We end with a discussion of the effects on informal care if other components of the model are affected by macroeconomic conditions, including resources, Medicaid eligibility, and proximity to family. First, if economic downturns reduce resources R (such as through a decrease in the value of savings accounts or housing assets), then the simple model suggests that informal care is only impacted if resources are so low that the potential caregiver must work more and provide less informal care in order to fund formal care expenses (in other words, if the family is at a corner solution and thus their reservation wage for working is very low). In a dynamic version of this model, a forward-looking agent may also choose to work more in response to a large reduction in R to better smooth consumption over time. Second, while Medicaid is not explicitly modeled in our framework, it can be approximated by low R and low Pf since Medicaid pays for formal care. Thus, if economic downturns increase the likelihood of Medicaid enrollment through a decrease in R (and subsequently a decrease in Pf), this may additionally cause an ambiguous effect of economic conditions on informal care. Finally, distance to family could be important for informal caregiving if the amount of hours one must spend to provide hc differs from hc (e.g., driving time) such that the budget constraint incorporates hD = f(D, hc) in the place of hc. Then, if macroeconomic conditions affect proximity to family, for example if adult children move closer to—or start coresiding with—parents (i.e., dD/dE > 0), and closer proximity makes the provision of hc less costly (i.e., dhD/dD > 0), then migration in response to macroeconomic fluctuations could also be a channel through which informal care reacts to business cycles.
In sum, a simple model of labor supply, informal care, and formal care predicts that macroeconomic conditions will affect the decision to use informal care. Specifically, the basic model shows that when the economy expands, informal care falls, but that the sign of this elasticity becomes ambiguous once we account for changes in formal care prices and quality, as well as resource effects. If downturns affect the opportunity cost of time for younger households (i.e., adult children) more strongly than older households (i.e., spouses), as Hoynes, Miller, and Schaller (2012) shows, affect the resources of older households more strongly than younger households, or impact the distance between parents and adult children more than between spouses (since spouses typically already live together), we would expect to see a more countercyclical effect on informal care from adult children and a potentially procyclical effect on care from spouses.
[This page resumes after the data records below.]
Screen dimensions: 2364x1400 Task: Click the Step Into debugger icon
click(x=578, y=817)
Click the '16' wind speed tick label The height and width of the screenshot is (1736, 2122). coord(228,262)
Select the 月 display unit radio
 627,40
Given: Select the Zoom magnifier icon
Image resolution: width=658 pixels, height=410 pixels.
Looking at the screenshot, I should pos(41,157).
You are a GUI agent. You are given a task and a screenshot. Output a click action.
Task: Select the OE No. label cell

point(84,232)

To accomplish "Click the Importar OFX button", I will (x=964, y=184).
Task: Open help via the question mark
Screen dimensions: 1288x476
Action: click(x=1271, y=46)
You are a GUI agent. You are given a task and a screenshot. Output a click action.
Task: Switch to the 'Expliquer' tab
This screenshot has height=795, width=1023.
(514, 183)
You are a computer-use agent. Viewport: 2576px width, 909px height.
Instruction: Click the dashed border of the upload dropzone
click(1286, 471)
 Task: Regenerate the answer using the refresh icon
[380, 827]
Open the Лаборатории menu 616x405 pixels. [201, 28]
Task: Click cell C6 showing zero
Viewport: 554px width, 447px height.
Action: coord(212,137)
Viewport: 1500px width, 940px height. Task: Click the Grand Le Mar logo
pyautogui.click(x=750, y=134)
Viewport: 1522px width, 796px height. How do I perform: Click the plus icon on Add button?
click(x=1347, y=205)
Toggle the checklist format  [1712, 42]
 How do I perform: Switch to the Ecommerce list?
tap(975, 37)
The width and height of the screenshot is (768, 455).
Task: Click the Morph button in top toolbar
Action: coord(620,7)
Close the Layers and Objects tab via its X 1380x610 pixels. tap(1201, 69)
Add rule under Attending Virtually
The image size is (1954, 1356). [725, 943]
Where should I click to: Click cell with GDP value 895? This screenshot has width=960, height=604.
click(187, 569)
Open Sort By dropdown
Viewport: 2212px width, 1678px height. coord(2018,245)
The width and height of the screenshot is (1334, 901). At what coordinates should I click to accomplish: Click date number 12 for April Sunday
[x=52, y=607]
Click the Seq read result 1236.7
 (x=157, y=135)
In the next section, we turn to the data and empirical specification to test these theoretical predictions.
4. Data and Empirical Specification
To examine the effect of macroeconomic conditions on informal care, we use three main datasets: the American Time Use Survey for information on the provision of informal care, the Health and Retirement Study for information on the receipt of informal and formal care, and the Local Area Unemployment Statistics for our measure of macroeconomic conditions.
4.1. Caregivers
Our measure of informal caregiving comes from the American Time Use Survey (ATUS).9 The ATUS, which began in 2003, surveys a nationally representative sample of around 10,000 Americans from the Current Population Survey aged 15 and over each year about how they spend their time. Each respondent records their activities for a single 24 hour period in 15 minute intervals, and these activities are then classified into detailed time-use categories. The ATUS also includes basic demographic information about the respondent and other household members. Our sample consists of all ATUS respondents aged 18 and over from 2003 through 2015 for a total of over 160,000 observations. We drop individuals who report their occupation as direct care worker (such as personal aide, home health aide, or a nurse’s aide) since we cannot distinguish whether the time spent caring for someone is formal or informal for these individuals.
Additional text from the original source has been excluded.